» **Problem description**
Find the line with "Where should I" in the entries below, then output every line from it down to the line with "Screen dimensions: 452x242", exactly and with no pictures.
[[ Data listing open ]]
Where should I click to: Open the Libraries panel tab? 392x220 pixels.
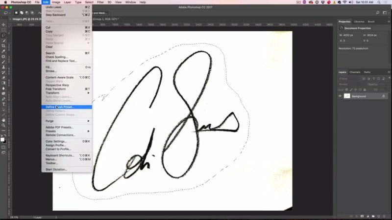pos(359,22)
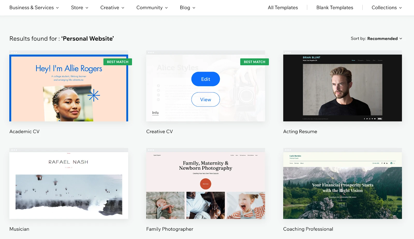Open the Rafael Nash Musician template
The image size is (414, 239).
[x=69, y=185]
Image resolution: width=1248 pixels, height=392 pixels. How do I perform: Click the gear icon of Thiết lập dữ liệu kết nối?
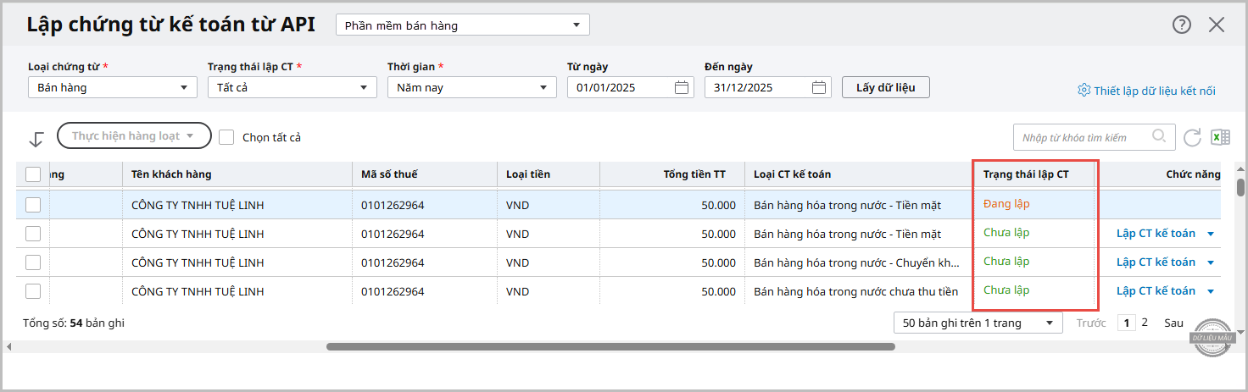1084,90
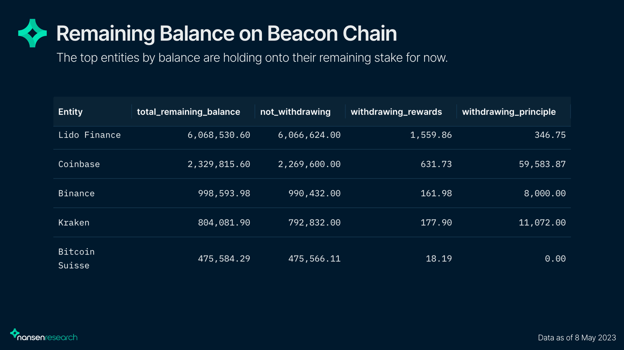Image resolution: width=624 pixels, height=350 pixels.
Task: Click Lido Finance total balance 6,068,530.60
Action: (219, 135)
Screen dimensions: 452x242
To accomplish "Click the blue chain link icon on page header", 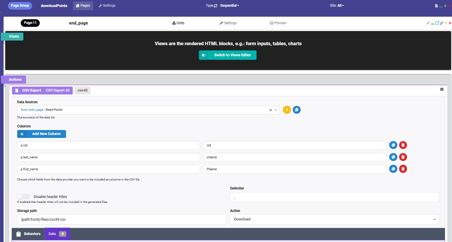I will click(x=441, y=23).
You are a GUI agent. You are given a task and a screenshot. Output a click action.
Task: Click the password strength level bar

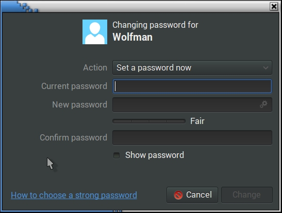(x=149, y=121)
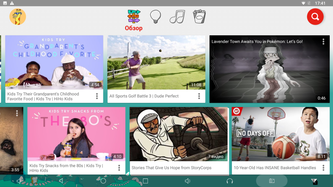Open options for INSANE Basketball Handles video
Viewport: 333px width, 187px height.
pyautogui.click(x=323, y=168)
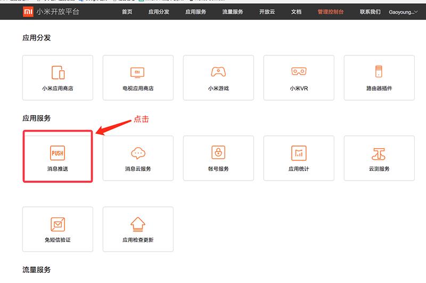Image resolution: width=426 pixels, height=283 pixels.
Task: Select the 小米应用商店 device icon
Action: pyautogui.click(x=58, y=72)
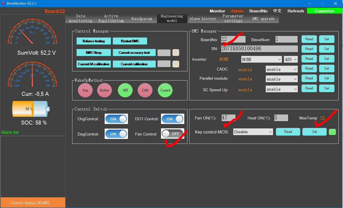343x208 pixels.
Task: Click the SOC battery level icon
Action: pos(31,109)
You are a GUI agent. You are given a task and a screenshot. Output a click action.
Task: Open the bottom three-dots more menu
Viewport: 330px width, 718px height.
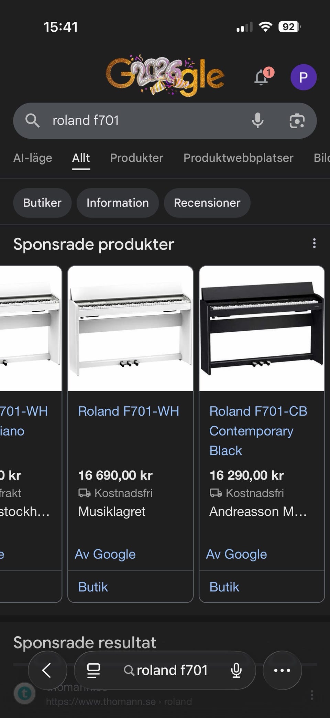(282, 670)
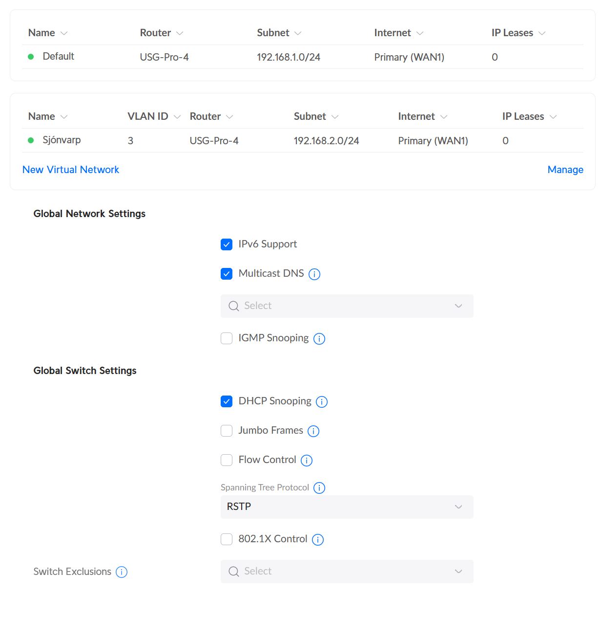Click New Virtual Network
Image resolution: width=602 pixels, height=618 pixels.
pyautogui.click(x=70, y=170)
[[ Data listing closed ]]
[[ Data listing open ]]
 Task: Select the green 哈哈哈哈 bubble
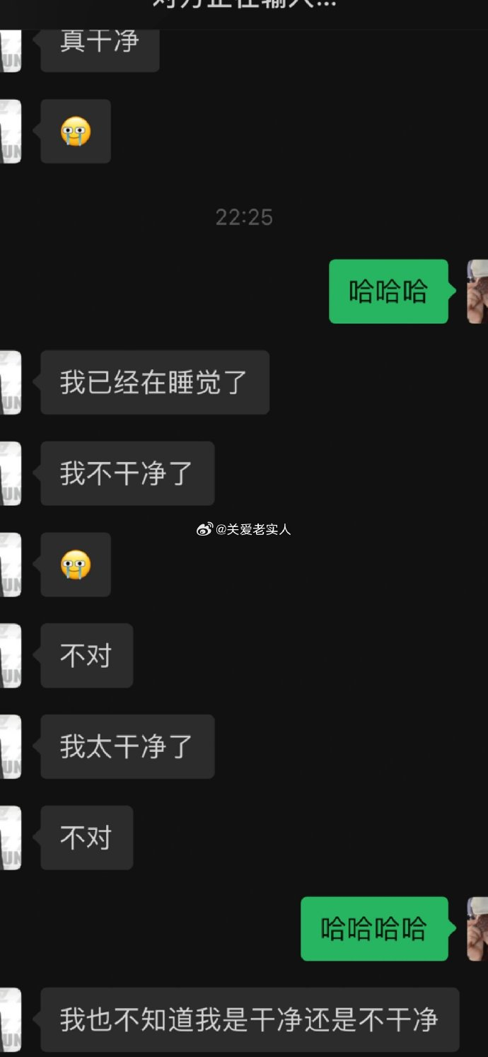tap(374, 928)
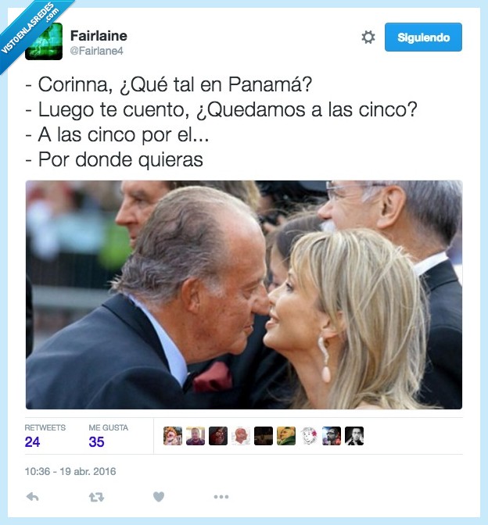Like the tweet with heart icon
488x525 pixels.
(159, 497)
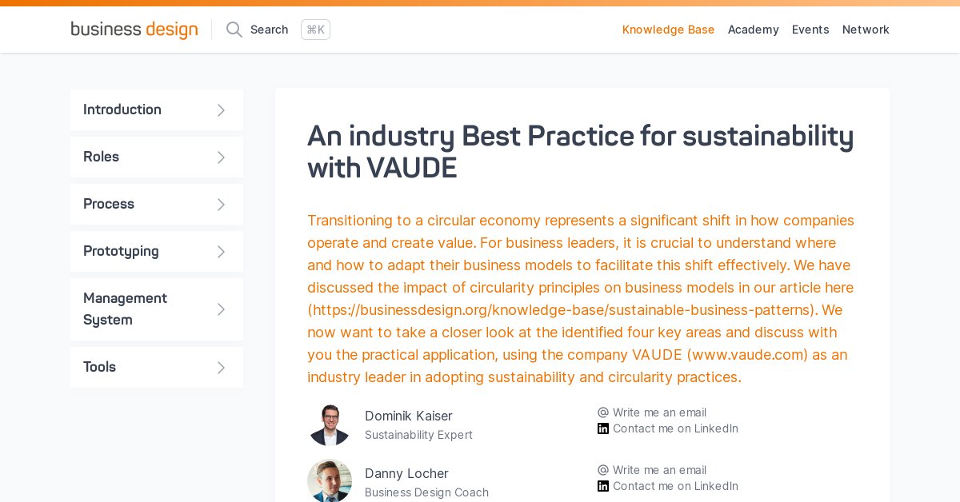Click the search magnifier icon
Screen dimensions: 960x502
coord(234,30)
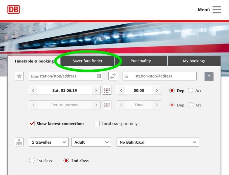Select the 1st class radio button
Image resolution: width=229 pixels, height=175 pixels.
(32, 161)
[[ Data listing closed ]]
» **Answer section**
Where should I click to: Open the Libraries panel tab? 392x220 pixels.
pos(359,22)
Open the Rafael Nash Musician template
The image size is (414, 239).
[x=69, y=185]
Image resolution: width=1248 pixels, height=392 pixels. How do I perform: Click the gear icon of Thiết lập dữ liệu kết nối?
1084,90
Image resolution: width=624 pixels, height=350 pixels.
Task: Click Lido Finance total balance 6,068,530.60
Action: (219, 135)
Screen dimensions: 452x242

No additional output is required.